Palast describe la visión de Mundell: "Mundell explicaba que el euro haría realmente su trabajo cuando la crisis golpeara. Eliminando el control de los gobiernos sobre la moneda impediría a los pequeños desagradables funcionarios electos utilizar los jugos monetarios keynesianos y fiscales para sacar a una nación de la recesión. Él decía que 'esto pone a la política monetaria fuera del alcance de los políticos'. Y 'sin política fiscal, la única forma en que las naciones pueden mantener los empleos es mediante la reducción competitiva de las normas empresariales´. Se refería a las leyes laborales, regulaciones ambientales y, por supuesto, los impuestos. El euro eliminaría todo eso. No se permitiría que la democracia interfiera con el mercado", o las cañerías.

Palast sigue: "Mundell me explicó que, de hecho, el euro es parte de la Reaganomics [término que se utiliza para describir la política económica del gobierno de Ronald Reagan en Estados Unidos, delineada por Milton Friedman]: 'La disciplina monetaria obliga también a la disciplina fiscal a los políticos'. Y cuando surgen las crisis, las naciones desarmadas en lo económico no tienen mucho que hacer más que eliminar las regulaciones gubernamentales por completo, privatizar masivamente las industrias del estado, recortar los impuestos y enviar el estado de bienestar europeo por el drenaje".
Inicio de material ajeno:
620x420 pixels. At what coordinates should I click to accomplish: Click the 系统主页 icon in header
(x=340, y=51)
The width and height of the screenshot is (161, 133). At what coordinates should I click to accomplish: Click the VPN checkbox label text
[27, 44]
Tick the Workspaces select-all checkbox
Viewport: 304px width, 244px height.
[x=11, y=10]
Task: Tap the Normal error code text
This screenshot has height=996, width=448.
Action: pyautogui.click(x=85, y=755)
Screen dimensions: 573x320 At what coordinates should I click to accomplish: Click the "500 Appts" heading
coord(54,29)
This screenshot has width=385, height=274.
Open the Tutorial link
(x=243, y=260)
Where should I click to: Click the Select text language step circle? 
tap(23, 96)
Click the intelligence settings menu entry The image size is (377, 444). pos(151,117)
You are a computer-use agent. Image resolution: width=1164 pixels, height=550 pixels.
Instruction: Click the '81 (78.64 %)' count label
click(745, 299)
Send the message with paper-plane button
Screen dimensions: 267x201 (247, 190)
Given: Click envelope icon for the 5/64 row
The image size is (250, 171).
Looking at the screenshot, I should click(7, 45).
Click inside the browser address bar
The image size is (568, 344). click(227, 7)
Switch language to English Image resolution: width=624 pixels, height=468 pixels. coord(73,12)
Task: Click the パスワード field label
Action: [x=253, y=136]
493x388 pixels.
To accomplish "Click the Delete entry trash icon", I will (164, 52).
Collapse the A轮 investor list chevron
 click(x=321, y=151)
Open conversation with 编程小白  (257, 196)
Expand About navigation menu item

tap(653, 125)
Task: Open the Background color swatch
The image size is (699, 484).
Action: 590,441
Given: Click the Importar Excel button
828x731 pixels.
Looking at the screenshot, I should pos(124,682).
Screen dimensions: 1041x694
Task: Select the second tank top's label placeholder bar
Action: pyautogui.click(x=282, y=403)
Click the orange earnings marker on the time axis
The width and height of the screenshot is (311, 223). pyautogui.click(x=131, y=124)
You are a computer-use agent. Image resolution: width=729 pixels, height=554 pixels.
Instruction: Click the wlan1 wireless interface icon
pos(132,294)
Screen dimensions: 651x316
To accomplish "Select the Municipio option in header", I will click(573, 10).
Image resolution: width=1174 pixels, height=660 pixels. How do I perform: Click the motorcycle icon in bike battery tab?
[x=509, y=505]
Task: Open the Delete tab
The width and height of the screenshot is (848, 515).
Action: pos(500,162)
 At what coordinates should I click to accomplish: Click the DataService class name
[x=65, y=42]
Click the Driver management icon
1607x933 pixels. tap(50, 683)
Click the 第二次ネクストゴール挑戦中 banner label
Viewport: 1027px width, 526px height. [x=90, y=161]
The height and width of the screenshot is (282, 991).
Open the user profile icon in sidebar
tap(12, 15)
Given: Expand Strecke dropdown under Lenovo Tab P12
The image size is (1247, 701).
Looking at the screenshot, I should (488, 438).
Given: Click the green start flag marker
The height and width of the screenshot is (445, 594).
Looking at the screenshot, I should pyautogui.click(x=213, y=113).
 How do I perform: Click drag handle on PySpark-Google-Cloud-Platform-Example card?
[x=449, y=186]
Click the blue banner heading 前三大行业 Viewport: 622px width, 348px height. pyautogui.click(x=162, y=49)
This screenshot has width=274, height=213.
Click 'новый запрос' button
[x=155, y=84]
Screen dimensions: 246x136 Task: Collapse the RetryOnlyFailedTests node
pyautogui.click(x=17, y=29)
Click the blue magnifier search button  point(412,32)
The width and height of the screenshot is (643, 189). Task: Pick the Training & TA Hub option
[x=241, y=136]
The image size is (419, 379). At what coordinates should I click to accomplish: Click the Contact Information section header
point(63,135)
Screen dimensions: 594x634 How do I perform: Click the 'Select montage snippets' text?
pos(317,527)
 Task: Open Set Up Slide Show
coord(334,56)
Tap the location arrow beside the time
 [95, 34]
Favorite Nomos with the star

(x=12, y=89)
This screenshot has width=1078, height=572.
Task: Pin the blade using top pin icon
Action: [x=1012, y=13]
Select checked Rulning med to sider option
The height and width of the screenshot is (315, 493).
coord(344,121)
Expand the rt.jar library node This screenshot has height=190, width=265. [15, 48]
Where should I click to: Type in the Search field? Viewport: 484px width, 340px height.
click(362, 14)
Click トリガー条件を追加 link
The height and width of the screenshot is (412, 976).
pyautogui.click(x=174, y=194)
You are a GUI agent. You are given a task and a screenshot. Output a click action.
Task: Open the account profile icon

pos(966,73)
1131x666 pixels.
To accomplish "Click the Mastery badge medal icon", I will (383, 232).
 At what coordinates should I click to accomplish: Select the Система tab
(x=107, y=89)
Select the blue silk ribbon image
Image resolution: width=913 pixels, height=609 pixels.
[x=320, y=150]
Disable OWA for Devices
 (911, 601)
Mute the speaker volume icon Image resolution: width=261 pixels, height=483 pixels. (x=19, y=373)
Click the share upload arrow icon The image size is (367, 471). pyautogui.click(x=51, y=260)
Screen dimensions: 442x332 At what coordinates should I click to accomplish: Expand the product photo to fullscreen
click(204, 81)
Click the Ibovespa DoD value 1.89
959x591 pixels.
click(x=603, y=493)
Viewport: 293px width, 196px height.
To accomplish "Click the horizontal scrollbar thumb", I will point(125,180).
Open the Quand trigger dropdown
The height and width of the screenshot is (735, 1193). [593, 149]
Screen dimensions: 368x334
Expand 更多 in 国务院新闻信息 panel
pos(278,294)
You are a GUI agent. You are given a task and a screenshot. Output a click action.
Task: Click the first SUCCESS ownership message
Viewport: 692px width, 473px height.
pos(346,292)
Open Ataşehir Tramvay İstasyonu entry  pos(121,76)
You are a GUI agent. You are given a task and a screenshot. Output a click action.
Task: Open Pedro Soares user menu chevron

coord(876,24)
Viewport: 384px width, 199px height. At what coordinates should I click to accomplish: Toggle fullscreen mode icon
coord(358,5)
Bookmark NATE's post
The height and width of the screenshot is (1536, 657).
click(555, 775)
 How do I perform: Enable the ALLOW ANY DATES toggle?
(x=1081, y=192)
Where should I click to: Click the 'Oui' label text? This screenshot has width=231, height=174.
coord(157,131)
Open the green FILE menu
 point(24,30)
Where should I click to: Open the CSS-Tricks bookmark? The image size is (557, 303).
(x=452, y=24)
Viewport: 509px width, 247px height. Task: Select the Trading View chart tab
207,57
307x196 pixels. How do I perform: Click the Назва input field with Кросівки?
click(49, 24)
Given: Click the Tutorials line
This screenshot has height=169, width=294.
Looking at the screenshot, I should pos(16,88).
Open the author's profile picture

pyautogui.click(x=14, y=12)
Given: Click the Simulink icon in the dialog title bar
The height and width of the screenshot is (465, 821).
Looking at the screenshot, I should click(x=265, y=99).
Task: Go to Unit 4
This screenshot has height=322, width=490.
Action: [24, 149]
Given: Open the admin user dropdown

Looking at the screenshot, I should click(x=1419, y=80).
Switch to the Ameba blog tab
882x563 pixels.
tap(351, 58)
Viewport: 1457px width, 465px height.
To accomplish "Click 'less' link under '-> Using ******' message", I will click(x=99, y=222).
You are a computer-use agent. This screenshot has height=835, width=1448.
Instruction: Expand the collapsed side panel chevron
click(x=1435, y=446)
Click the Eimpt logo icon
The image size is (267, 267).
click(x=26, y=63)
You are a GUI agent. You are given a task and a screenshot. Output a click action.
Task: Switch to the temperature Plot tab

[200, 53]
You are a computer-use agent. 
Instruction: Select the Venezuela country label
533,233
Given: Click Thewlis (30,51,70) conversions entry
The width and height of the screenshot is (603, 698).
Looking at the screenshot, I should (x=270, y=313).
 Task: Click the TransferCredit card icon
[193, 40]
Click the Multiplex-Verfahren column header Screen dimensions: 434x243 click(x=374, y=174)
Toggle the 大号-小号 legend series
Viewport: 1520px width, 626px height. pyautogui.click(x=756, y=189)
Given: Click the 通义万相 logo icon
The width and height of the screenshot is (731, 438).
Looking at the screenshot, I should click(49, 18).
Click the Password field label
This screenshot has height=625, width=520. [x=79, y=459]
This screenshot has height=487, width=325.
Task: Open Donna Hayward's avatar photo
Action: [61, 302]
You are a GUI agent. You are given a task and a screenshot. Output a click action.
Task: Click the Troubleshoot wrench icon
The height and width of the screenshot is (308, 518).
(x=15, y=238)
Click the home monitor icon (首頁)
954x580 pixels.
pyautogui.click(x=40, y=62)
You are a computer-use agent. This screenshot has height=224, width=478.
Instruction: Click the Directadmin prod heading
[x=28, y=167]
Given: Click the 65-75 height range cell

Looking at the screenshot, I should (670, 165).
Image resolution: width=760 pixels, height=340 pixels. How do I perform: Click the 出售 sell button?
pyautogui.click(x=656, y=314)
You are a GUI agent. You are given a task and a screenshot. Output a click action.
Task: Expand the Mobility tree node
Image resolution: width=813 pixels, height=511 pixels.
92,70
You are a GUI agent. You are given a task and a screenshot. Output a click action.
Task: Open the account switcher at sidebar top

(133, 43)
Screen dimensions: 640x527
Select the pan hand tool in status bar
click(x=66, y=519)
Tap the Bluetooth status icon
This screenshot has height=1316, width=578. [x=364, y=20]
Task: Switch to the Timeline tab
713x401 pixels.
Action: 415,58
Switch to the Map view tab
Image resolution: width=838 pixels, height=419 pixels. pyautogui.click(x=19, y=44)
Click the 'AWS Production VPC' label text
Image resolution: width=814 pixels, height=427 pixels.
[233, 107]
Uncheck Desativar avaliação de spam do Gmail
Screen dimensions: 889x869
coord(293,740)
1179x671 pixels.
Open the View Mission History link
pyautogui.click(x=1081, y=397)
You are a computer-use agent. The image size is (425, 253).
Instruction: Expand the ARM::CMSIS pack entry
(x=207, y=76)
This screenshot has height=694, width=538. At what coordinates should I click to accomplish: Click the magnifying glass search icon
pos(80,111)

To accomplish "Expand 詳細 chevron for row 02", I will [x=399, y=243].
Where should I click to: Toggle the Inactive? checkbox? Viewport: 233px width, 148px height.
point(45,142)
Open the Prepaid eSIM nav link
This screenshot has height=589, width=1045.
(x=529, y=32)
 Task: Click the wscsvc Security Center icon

Palast señala que el término "reformas estructurales" es "un eufemismo para los esquemas para exprimir al trabajador", y agrega que la "unión monetaria es una lucha de clases por otros medios". Concluye en que "lejos de fracasar el euro, que fue el bebé de Mundell, su éxito probablemente ha superado los sueños más ambiciosos de su progenitor".